**What to work on:**
Nothing outside the range below should be printed. Output exactly the lines from the line with "You are a computer-use agent." to the line with "Instruction: Expand the 积分等级 filter dropdown", both included.

**Data records:**
------------------------------------------------
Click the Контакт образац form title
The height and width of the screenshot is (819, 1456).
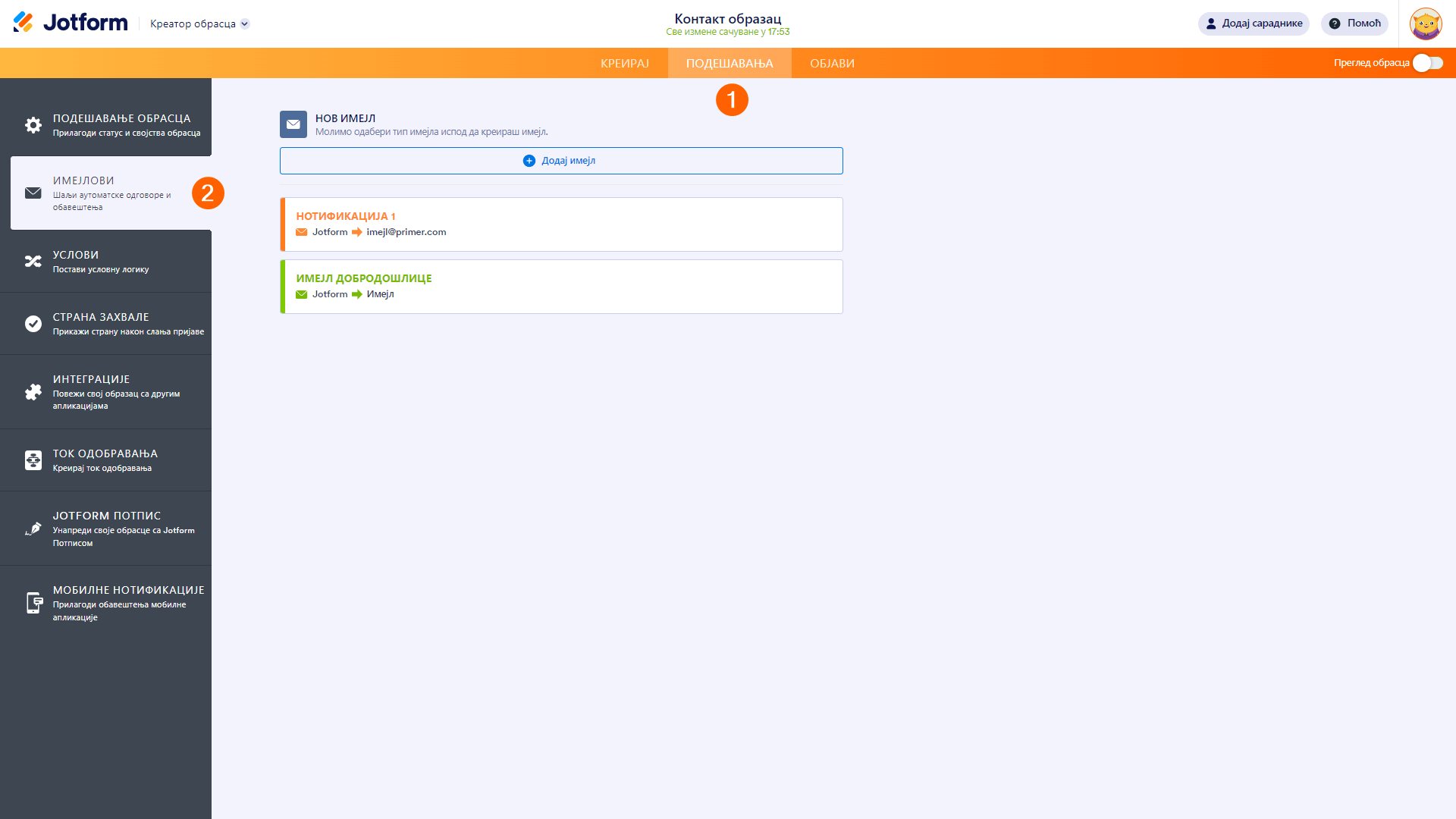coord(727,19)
------------------------------------------------
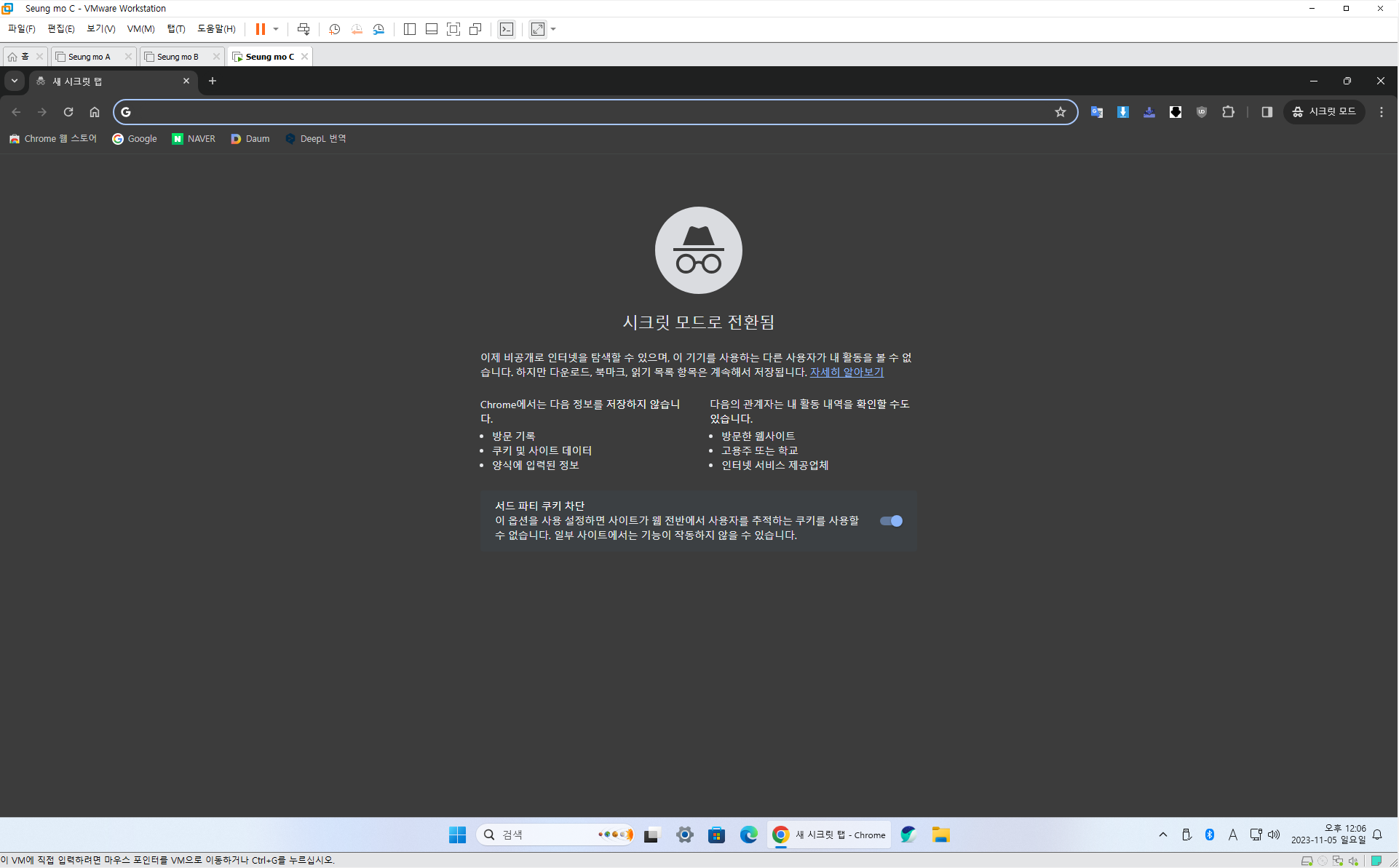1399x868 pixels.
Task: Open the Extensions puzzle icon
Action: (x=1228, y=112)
------------------------------------------------
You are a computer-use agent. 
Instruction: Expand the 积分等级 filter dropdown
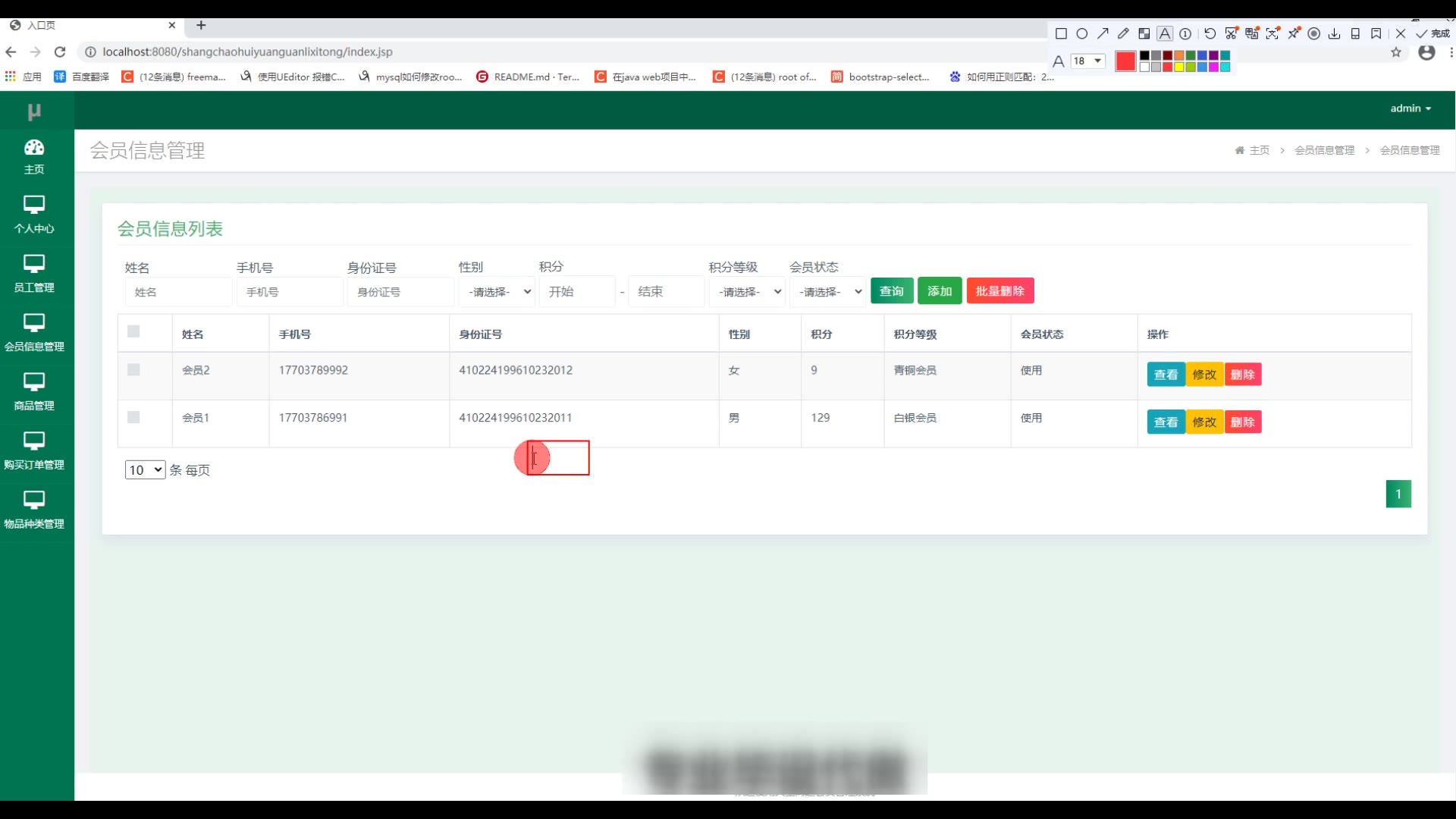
------------------------------------------------
**Exercise output:**
You are a computer-use agent. 
Instruction: Expand the 积分等级 filter dropdown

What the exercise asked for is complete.